*Provided text*.
* * * * * * *

Crafter is a 2D Minecraft-style survival sandbox developed by Danijar Hafner in 2021. The world is procedurally generated and tracks 22 achievements that range from collect wood and place stone to collect diamond, defeat zombie, and wake up rested. The agent must avoid starvation, dehydration, and combat death while gathering resources and climbing the crafting tech tree. In BALROG, Crafter is scored on a continuous 0 to 100 scale equal to the percentage of achievements unlocked. Crafter exposes a model's ability to plan a hierarchical sequence of resource acquisition steps under stochastic conditions.

TextWorld

TextWorld is a Microsoft Research framework for generating text adventures. BALROG uses three game types from TextWorld, namely Treasure Hunter, The Cooking Game, and Coin Collector. Treasure Hunter is a room based navigation game across twenty rooms with locked doors and keys. Cooking Game requires multi-step recipes where the agent must chop, fry, or roast specific ingredients in a particular order. Coin Collector is a long horizon navigation task spanning forty rooms and is widely used as an exploration probe. TextWorld actions are short natural language strings such as go east, examine apple, take key, or unlock door with brass key. Scores reflect the fraction of subtasks solved.

Baba Is AI

Baba Is AI, introduced by Nathan Cloos and colleagues at ICML 2024, is a research version of the indie puzzle game Baba Is You. The defining feature of the original game is that the rules themselves are objects in the world. Sentences like ROCK IS PUSH or WALL IS STOP are made of movable text blocks, and the agent can rearrange them to alter physics. BALROG includes the forty puzzles from the public Baba Is AI release, focusing on compositional generalization rather than memorization of specific solutions. The environment is binary scored. The Cloos et al. paper found that models such as GPT-4o, Gemini 1.5 Pro, and Gemini 1.5 Flash failed dramatically on puzzles that require manipulating and combining rules to win, and this finding is reproduced inside BALROG.

MiniHack

MiniHack is a flexible framework built on top of the NetHack Learning Environment by Mikayel Samvelyan and collaborators. It allows researchers to design controlled tasks that use NetHack's underlying engine without requiring the agent to play the full dungeon. BALROG selects task types in three categories, navigation tasks like Maze and Corridor, skill acquisition tasks like Quest Easy, Medium, and Hard which require using items to cross lava or defeat a guardian wielding a wand of death, and puzzle tasks built on Boxoban, a Sokoban variant adapted to the NetHack engine. The MiniHack action space includes eight directional moves plus extras such as search, kick, open, and eat. Observations are produced through the NetHack Language Wrapper, which translates the ASCII map and message log into natural language.

* * * * * * *

*Raw data*.
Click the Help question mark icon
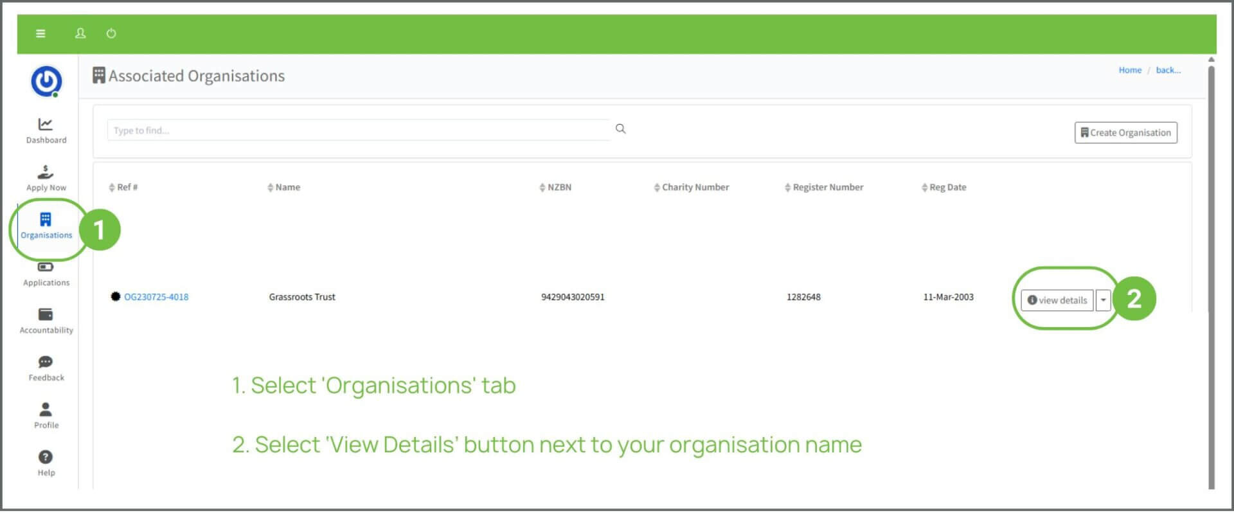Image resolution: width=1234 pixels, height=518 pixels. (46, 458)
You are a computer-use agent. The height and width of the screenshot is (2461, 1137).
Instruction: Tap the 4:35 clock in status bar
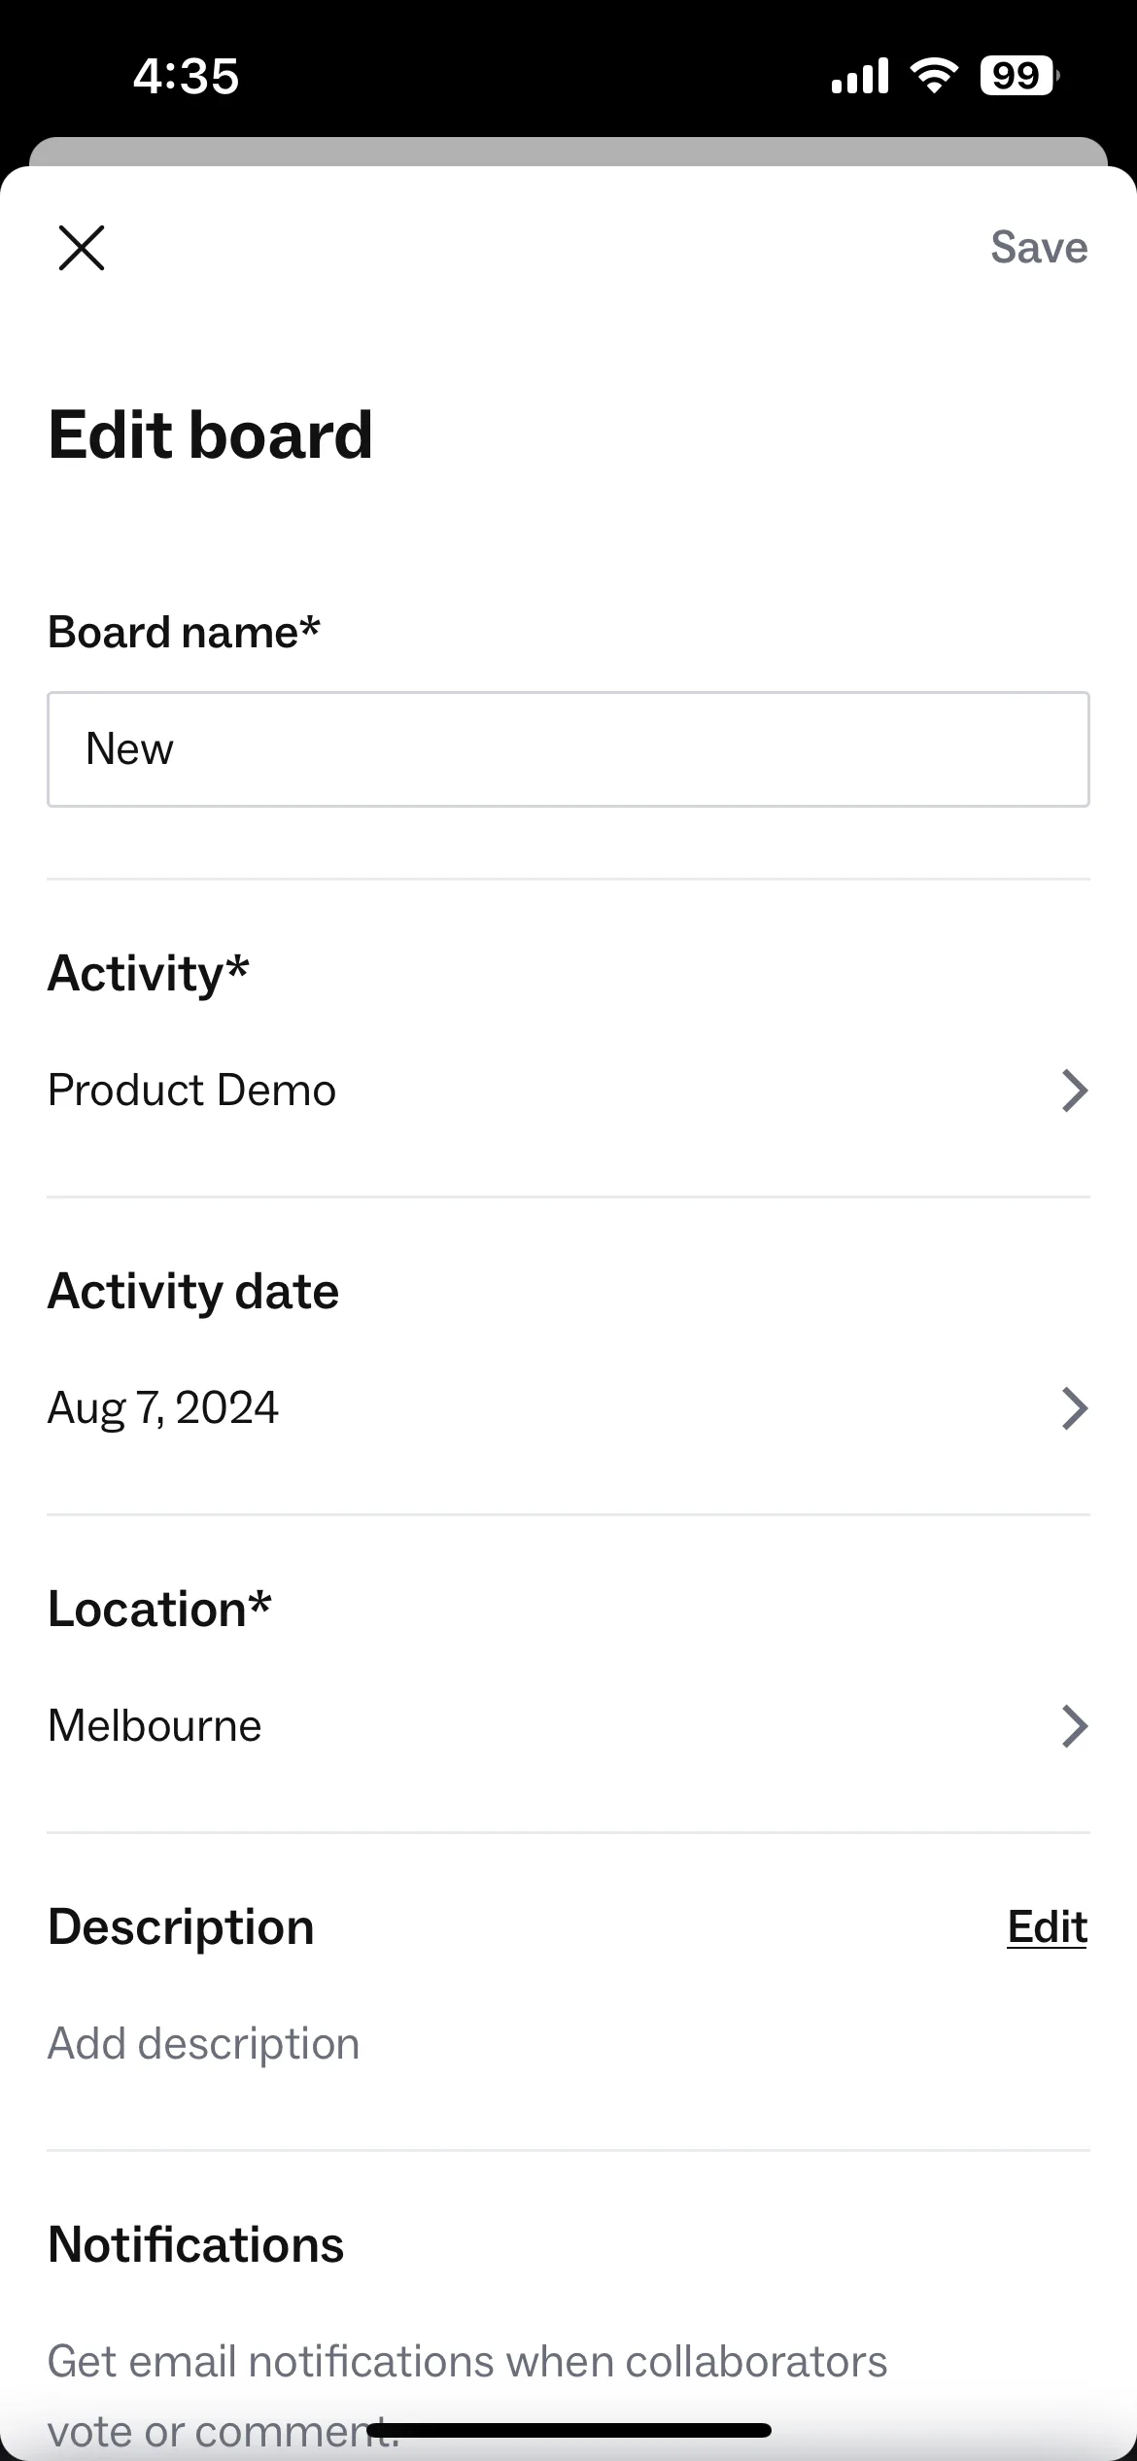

* * * * * * *

*Work instruction*. Recast the paragraph of the environment descriptions that begins "TextWorld is a Microsoft Research framework" as a concise bulleted list that retains its main facts.

*Answer box*.
- TextWorld is a Microsoft Research framework for generating text adventures.
- BALROG uses three of its game types:
  - Treasure Hunter: room-based navigation across twenty rooms with locked doors and keys.
  - The Cooking Game: multi-step recipes in which specific ingredients must be chopped, fried, or roasted in a particular order.
  - Coin Collector: a long-horizon navigation task across forty rooms, widely used as an exploration probe.
- Actions are short natural-language strings such as "go east," "examine apple," "take key," or "unlock door with brass key."
- Scores reflect the fraction of subtasks solved.